##### Listed records #####

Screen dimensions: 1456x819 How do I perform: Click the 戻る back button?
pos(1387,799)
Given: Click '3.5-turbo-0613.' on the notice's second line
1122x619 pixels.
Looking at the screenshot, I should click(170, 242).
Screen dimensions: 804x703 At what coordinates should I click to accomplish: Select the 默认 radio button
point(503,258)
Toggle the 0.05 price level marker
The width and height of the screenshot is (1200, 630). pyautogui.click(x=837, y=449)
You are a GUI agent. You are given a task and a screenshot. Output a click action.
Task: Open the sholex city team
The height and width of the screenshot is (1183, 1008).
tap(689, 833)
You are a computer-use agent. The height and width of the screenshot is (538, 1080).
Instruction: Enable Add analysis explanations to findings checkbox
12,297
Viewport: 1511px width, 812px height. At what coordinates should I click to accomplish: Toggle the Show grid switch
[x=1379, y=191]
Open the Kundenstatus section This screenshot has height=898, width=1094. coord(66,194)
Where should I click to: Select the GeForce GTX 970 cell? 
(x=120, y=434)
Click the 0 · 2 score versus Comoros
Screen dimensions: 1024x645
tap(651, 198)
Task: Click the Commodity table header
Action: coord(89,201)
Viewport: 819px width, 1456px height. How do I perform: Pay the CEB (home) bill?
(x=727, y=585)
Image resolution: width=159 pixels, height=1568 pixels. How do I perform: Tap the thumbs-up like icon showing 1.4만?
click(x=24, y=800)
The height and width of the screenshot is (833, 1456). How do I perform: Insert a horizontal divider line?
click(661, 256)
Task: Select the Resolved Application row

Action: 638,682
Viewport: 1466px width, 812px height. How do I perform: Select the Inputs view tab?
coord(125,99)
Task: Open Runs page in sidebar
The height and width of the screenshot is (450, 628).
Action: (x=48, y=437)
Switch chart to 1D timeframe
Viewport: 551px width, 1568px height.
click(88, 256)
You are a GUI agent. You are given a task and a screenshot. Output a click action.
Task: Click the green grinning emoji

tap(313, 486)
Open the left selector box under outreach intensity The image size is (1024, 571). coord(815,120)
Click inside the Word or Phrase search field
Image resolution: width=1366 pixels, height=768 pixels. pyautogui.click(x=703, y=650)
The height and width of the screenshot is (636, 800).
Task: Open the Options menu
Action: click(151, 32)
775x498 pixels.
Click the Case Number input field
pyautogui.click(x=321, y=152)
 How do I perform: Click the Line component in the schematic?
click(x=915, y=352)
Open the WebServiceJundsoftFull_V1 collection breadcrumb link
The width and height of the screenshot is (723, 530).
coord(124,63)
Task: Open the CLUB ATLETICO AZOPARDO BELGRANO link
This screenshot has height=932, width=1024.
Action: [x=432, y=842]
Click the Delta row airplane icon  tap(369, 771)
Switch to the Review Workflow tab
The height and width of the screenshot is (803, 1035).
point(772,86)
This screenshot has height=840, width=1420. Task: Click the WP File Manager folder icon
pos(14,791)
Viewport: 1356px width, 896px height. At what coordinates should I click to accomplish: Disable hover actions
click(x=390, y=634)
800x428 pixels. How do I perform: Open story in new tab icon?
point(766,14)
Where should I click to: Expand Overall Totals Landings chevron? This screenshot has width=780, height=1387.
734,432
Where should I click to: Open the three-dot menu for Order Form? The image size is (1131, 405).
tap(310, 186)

#####

- **Exercise**:
Give the records above again, word for word.

- **Finished exercise**:
Screen dimensions: 1456x819 How do I perform: Click the 戻る back button?
pos(1387,799)
Given: Click '3.5-turbo-0613.' on the notice's second line
1122x619 pixels.
Looking at the screenshot, I should click(170, 242).
Screen dimensions: 804x703 At what coordinates should I click to accomplish: Select the 默认 radio button
point(503,258)
Toggle the 0.05 price level marker
The width and height of the screenshot is (1200, 630). pyautogui.click(x=837, y=449)
You are a GUI agent. You are given a task and a screenshot. Output a click action.
Task: Open the sholex city team
The height and width of the screenshot is (1183, 1008).
tap(689, 833)
You are a computer-use agent. The height and width of the screenshot is (538, 1080).
Instruction: Enable Add analysis explanations to findings checkbox
12,297
Viewport: 1511px width, 812px height. At what coordinates should I click to accomplish: Toggle the Show grid switch
[x=1379, y=191]
Open the Kundenstatus section This screenshot has height=898, width=1094. coord(66,194)
Where should I click to: Select the GeForce GTX 970 cell? 
(x=120, y=434)
Click the 0 · 2 score versus Comoros
Screen dimensions: 1024x645
tap(651, 198)
Task: Click the Commodity table header
Action: coord(89,201)
Viewport: 819px width, 1456px height. How do I perform: Pay the CEB (home) bill?
(x=727, y=585)
Image resolution: width=159 pixels, height=1568 pixels. How do I perform: Tap the thumbs-up like icon showing 1.4만?
click(x=24, y=800)
The height and width of the screenshot is (833, 1456). How do I perform: Insert a horizontal divider line?
click(661, 256)
Task: Select the Resolved Application row

Action: 638,682
Viewport: 1466px width, 812px height. How do I perform: Select the Inputs view tab?
coord(125,99)
Task: Open Runs page in sidebar
The height and width of the screenshot is (450, 628).
Action: (x=48, y=437)
Switch chart to 1D timeframe
Viewport: 551px width, 1568px height.
click(88, 256)
You are a GUI agent. You are given a task and a screenshot. Output a click action.
Task: Click the green grinning emoji

tap(313, 486)
Open the left selector box under outreach intensity The image size is (1024, 571). coord(815,120)
Click inside the Word or Phrase search field
Image resolution: width=1366 pixels, height=768 pixels. pyautogui.click(x=703, y=650)
The height and width of the screenshot is (636, 800).
Task: Open the Options menu
Action: click(151, 32)
775x498 pixels.
Click the Case Number input field
pyautogui.click(x=321, y=152)
 How do I perform: Click the Line component in the schematic?
click(x=915, y=352)
Open the WebServiceJundsoftFull_V1 collection breadcrumb link
The width and height of the screenshot is (723, 530).
coord(124,63)
Task: Open the CLUB ATLETICO AZOPARDO BELGRANO link
This screenshot has height=932, width=1024.
Action: [x=432, y=842]
Click the Delta row airplane icon  tap(369, 771)
Switch to the Review Workflow tab
The height and width of the screenshot is (803, 1035).
point(772,86)
This screenshot has height=840, width=1420. Task: Click the WP File Manager folder icon
pos(14,791)
Viewport: 1356px width, 896px height. At what coordinates should I click to accomplish: Disable hover actions
click(x=390, y=634)
800x428 pixels. How do I perform: Open story in new tab icon?
point(766,14)
Where should I click to: Expand Overall Totals Landings chevron? This screenshot has width=780, height=1387.
734,432
Where should I click to: Open the three-dot menu for Order Form? The image size is (1131, 405).
tap(310, 186)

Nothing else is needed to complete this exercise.